[Request]
Copy the lines starting at the line that contains "Click the coffee cup icon on Park Ave" and ending at the line that contains "This screenshot has width=660, height=529.", leaving the pictures out of your copy.

[Material supplied]

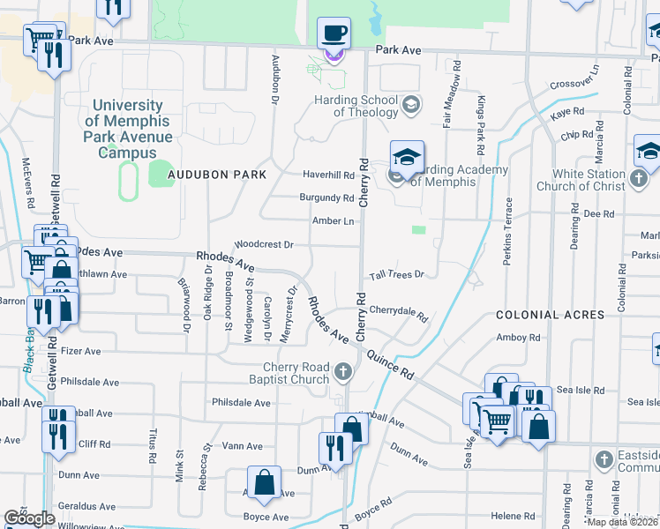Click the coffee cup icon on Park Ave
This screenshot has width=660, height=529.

* * *

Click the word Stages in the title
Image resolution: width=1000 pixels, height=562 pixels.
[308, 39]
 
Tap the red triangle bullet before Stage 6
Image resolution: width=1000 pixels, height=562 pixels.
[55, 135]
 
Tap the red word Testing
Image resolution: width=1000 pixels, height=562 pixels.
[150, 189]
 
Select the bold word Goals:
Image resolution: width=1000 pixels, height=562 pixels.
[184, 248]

[Written answer]
Click the coffee cup icon on Park Ave
This screenshot has width=660, height=529.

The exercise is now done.